REQUIREMENT:
Answer these questions using the passage on noise and its effects on wildlife.
(a) How many times faster does sound travel underwater than in air?
(b) In what year did India recognize dolphins and whales as non-human persons?
(c) How many dolphins, porpoises and whales were beached in Maharashtra between 2015 and 2018?

EXCERPTED PASSAGE:
··········

Ecologist Pooja Choksi is carrying out her doctoral research on bird acoustics in Madhya Pradesh. Along with conservationist Purva Variyar, Pooja is also conducting a bioacoustics study in Mumbai to gauge the impact of manmade noise on vocal behaviours in bird populations. Choksi and Variyar told me, “Studies have found that populations of different birds in specific areas have resorted to adjusting their song timings in tune with anthropogenic noise patterns in order to avoid their acoustic signals from getting masked.”
Dolphins and whales communicate through a series of sounds in their own highly sophisticated language of clicks and whistles.
Bird migration depends on a series of complicated signals which are disrupted by noise. Their mating signals, which are often auditory, are impacted by noise. Not only birds, intelligent terrestrial and marine mammals like bats, dolphins, porpoises, dugongs and whales are similarly impacted.
Bats are an intelligent species of terrestrial mammals which use sonar ‘sounds’ indistinguishable to human ears to communicate and navigate the world around them. They are severely impacted by noise from traffic
. A 2020 study in the UK published in ScienceDirect found that “Both bat activity and feeding behaviour are negatively affected by traffic noise playback”.
Sound travels five times faster underwater than it does in the air. In the deep sea where light does not penetrate, sound is essential to species who live there, giving rise to the emerging field of fish acoustics to study unknown life in the darkness of the deep sea
. Studies show that different types of fish make different sounds specific to activities such as mating and spawning.
The Indian Noise Pollution Rules have been interpreted by courts as important to protect people’s constitutional right to life. In 2013, India recognised dolphins and whales as non-human persons after scientific studies proved them to be an intelligent and self-aware species which deserve the same rights and liberties as human beings.
Like humans, dolphins and whales form communities. They communicate through a series of sounds in their own highly sophisticated language of clicks and whistles. Dolphins’ speech supports their navigation, mating and parenting patterns. Noise from ships and other human activities interferes, disorienting them and making them unable to find a mate. Young ones can be separated from their parents.
In September 2021, a 42-foot blue whale carcass washed up on a beach near Mumbai. In 2016, 50 people worked for eight hours to rescue a 47-foot, 20 tonne blue whale beached near Ratnagiri on the Konkan Coast. The whale was one of the few that survived, since most beached whales do not survive. As activities in the seas increase, non-human people beached on our shores have become an increasingly regular sight.
Between 2015 and 2018, in just three years, 88 dolphins, porpoises and whales were beached in Maharashtra alone.
In another part of the world, the Narwhal Whale
‘unicorn of the sea’, named for its twisted tusk up to 3 meters long, faces an existential threat as noise levels increase in an area which was largely undisturbed until recently.

··········

EXERCISE DATA:

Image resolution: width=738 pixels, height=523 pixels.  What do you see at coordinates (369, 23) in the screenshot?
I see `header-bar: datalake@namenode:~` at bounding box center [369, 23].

··········

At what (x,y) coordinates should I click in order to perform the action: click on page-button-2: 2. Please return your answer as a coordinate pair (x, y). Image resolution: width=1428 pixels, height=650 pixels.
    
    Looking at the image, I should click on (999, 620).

··········

COMPLETED EXERCISE:
(a) Five times faster.
(b) 2013.
(c) 88.